In [1]:
import os
import boto3
import pandas as pd
from botocore.exceptions import NoCredentialsError

# MinIO Configuration
minio_endpoint = 'http://localhost:9000'
minio_access_key = 'minioadmin'
minio_secret_key = 'minioadmin'
raw_bucket = 'raw'
processed_bucket = 'processed'

# Temporary Local Folder for Processing
temp_folder = "C:/TempChinook/"
os.makedirs(temp_folder, exist_ok=True)

# Connect to MinIO
s3_client = boto3.client(
    's3',
    endpoint_url=minio_endpoint,
    aws_access_key_id=minio_access_key,
    aws_secret_access_key=minio_secret_key
)

# Function to List All Files in the Raw Zone
def list_raw_files():
    try:
        print("Listing files in the Raw Zone...")
        response = s3_client.list_objects_v2(Bucket=raw_bucket)
        if 'Contents' in response:
            files = [file['Key'] for file in response['Contents']]
            print(f"Found raw files: {files}")
            return files
        else:
            print("No files found in the Raw Zone.")
            return []
    except Exception as e:
        print(f"Error listing raw files: {e}")
        return []

# Function to Process Raw Data
def process_raw_data():
    try:
        raw_files = list_raw_files()
        if not raw_files:
            print("No raw files to process.
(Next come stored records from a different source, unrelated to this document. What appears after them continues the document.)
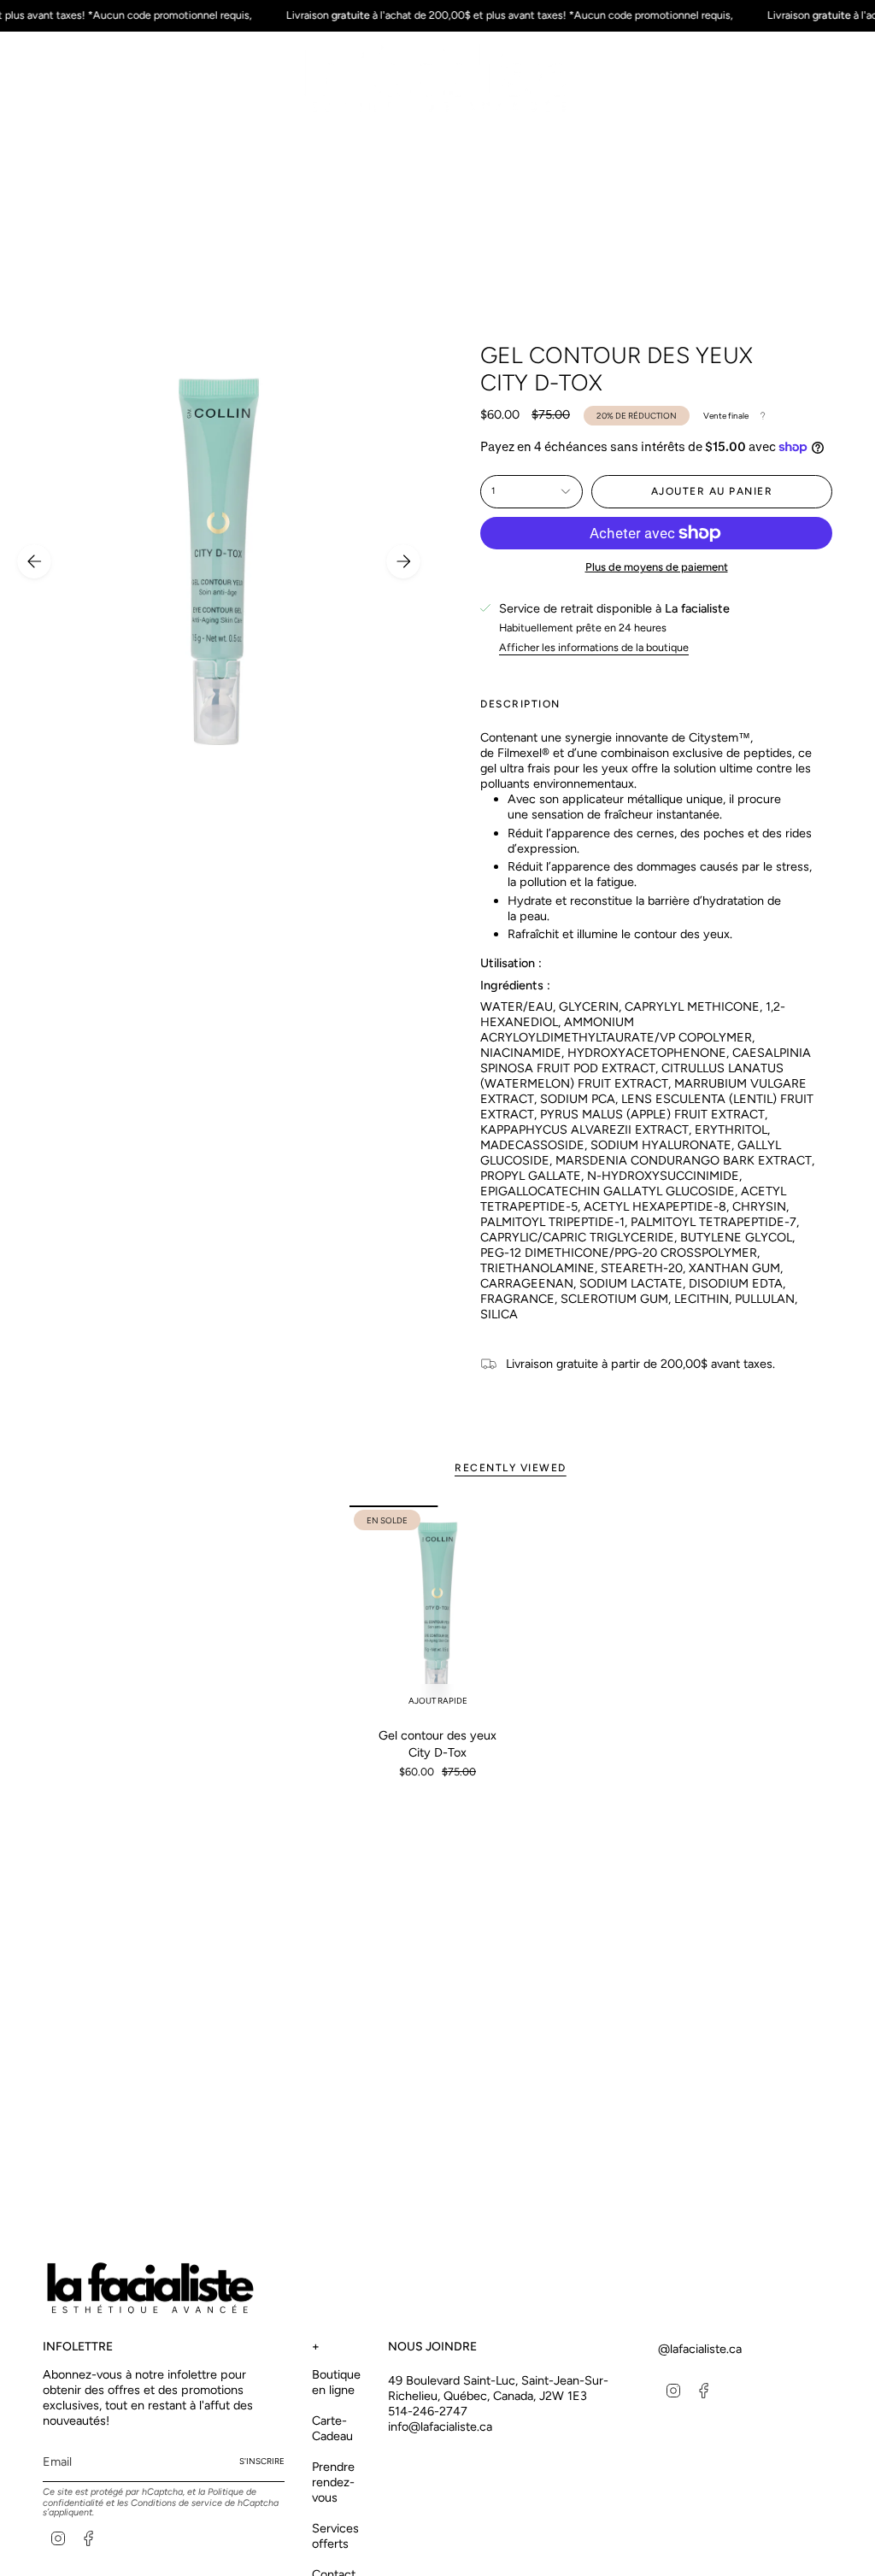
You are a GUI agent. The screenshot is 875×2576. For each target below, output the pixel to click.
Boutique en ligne (336, 2382)
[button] (170, 137)
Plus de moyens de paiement (656, 566)
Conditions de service (176, 2503)
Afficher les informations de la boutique (594, 647)
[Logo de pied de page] (149, 2288)
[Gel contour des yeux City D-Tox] (437, 1611)
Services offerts (335, 2535)
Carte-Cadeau (332, 2428)
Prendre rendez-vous (333, 2482)
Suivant (403, 561)
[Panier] (822, 81)
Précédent (34, 561)
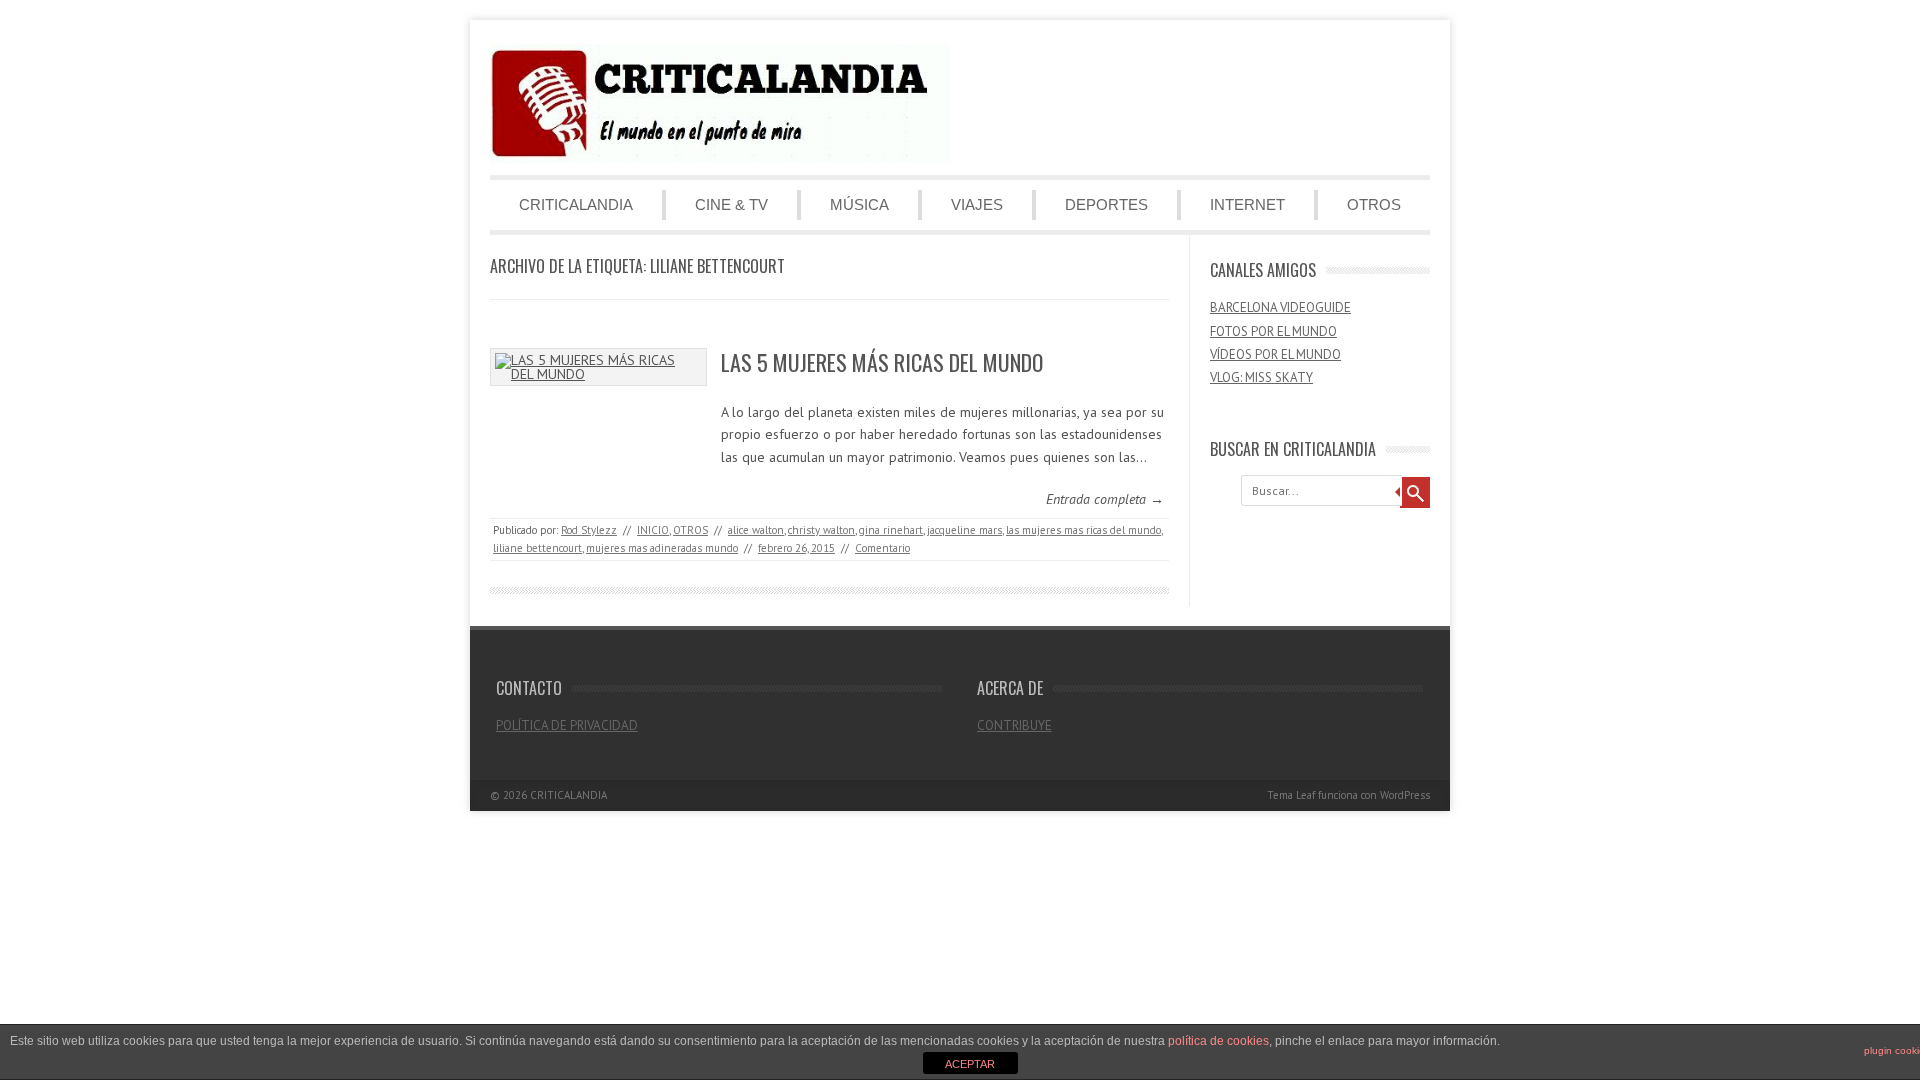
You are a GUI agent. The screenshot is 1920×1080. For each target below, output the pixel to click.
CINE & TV (731, 204)
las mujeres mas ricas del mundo (1083, 530)
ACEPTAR (970, 1064)
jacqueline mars (964, 530)
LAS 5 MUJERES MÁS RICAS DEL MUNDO (882, 362)
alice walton (756, 530)
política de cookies (1218, 1041)
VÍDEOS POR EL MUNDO (1275, 354)
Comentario (882, 548)
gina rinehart (891, 530)
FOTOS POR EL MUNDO (1273, 331)
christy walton (821, 530)
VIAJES (977, 204)
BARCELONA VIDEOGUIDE (1280, 307)
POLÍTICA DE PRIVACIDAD (567, 725)
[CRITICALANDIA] (720, 158)
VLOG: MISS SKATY (1261, 377)
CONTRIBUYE (1014, 725)
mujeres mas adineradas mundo (662, 548)
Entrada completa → (1105, 499)
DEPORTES (1106, 204)
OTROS (1374, 204)
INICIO (653, 530)
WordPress (1405, 795)
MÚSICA (859, 204)
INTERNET (1247, 204)
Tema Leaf (1291, 795)
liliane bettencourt (537, 548)
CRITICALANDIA (576, 204)
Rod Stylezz (589, 530)
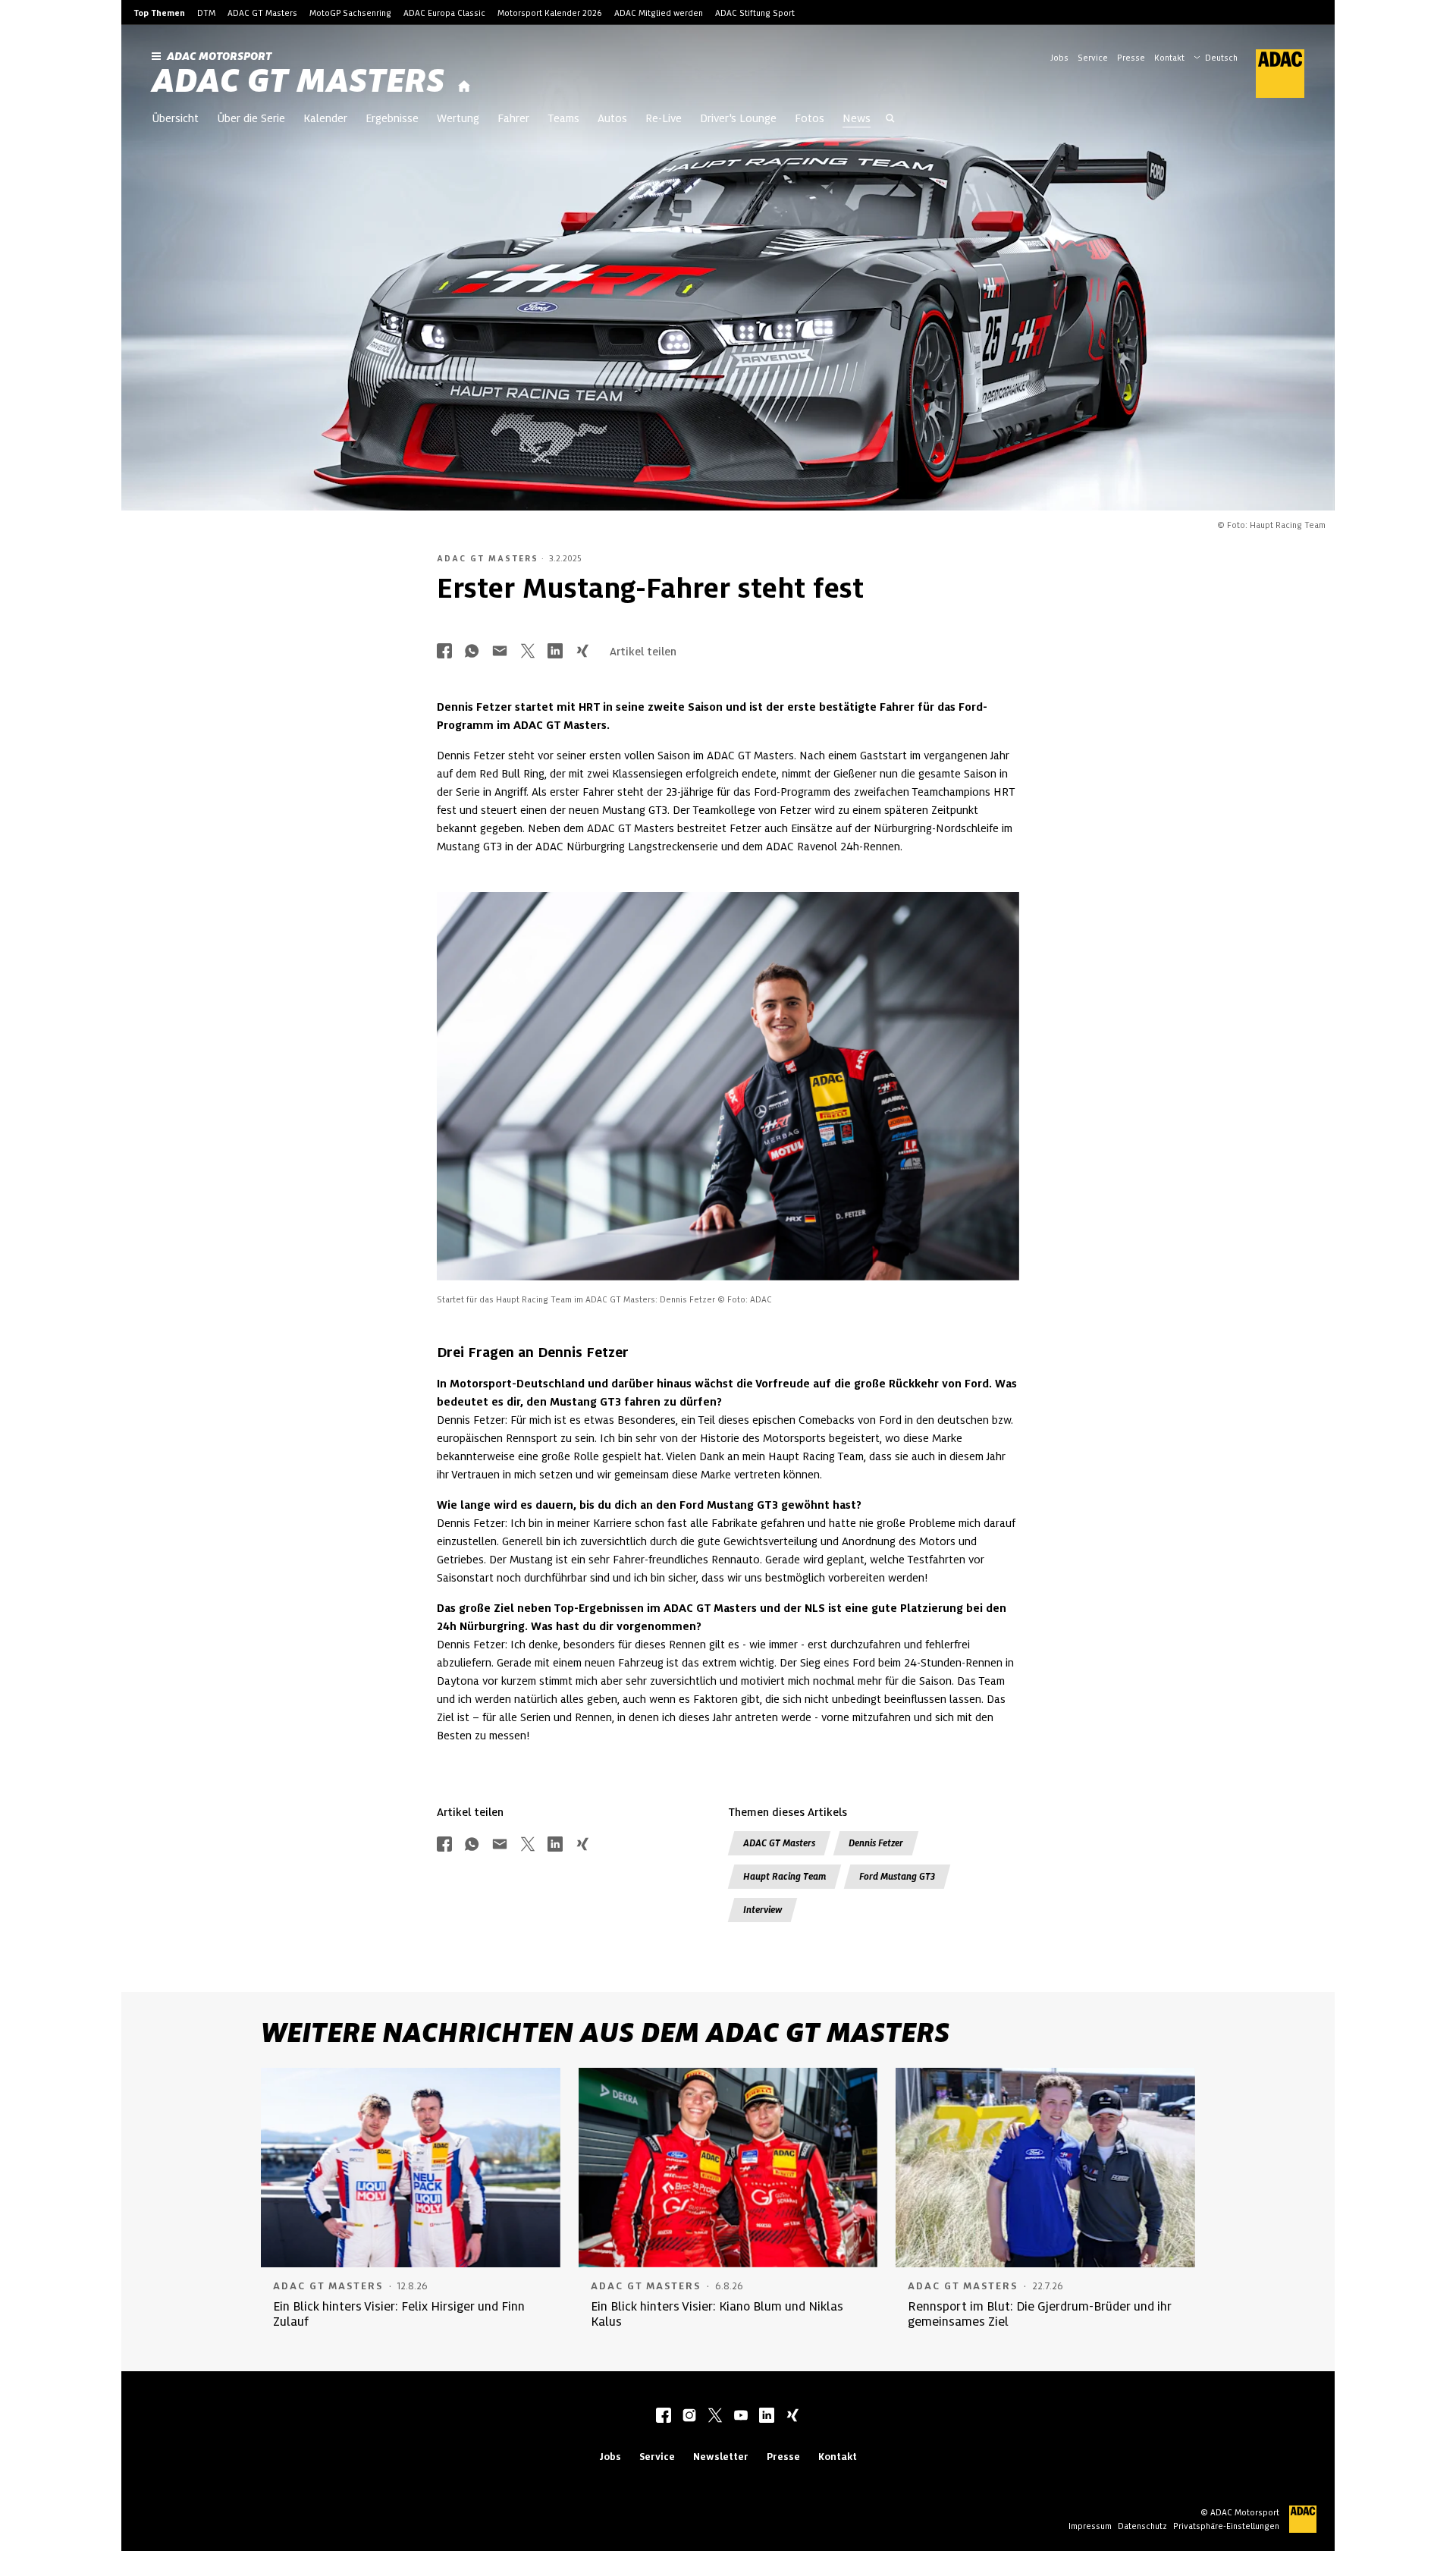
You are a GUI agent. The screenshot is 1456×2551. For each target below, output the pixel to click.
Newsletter (720, 2456)
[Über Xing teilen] (582, 651)
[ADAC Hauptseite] (1271, 73)
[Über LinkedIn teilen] (555, 651)
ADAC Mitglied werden (658, 13)
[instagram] (689, 2417)
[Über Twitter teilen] (527, 651)
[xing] (792, 2417)
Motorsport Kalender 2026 (549, 13)
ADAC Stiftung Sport (755, 13)
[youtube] (740, 2417)
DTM (206, 13)
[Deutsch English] (1216, 56)
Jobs (1059, 57)
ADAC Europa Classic (444, 13)
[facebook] (663, 2417)
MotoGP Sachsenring (350, 13)
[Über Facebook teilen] (444, 651)
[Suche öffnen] (890, 120)
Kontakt (1169, 57)
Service (1093, 57)
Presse (1131, 57)
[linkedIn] (766, 2417)
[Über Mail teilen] (499, 651)
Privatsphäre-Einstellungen (1226, 2526)
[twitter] (715, 2417)
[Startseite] (464, 86)
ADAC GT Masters (262, 13)
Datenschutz (1142, 2526)
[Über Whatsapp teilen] (471, 651)
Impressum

Exiting.")
            return

        for raw_file in raw_files:
            print(f"Starting processing for {raw_file}...")
            try:
                # Download raw file from MinIO
                local_raw_file = os.path.join(temp_folder, os.path.basename(raw_file))
                print(f"Downloading {raw_file} from MinIO...")
                s3_client.download_file(raw_bucket, raw_file, local_raw_file)

                # Load raw data into Pandas
                print(f"Processing file: {raw_file}")
                raw_data = pd.read_csv(local_raw_file)

                # Apply light transformations
                processed_data = raw_data.apply(
                    lambda col: col.fillna('').astype(str) if col.dtype == 'object' else col.fillna(0)
                )

                # Save processed data to Parquet format
                local_processed_file = os.path.join(temp_folder, f"{os.path.splitext(raw_file)[0]}_cleaned.parquet")
                processed_data.to_parquet(local_processed_file, index=False)
                print(f"Saved processed data to: {local_processed_file}")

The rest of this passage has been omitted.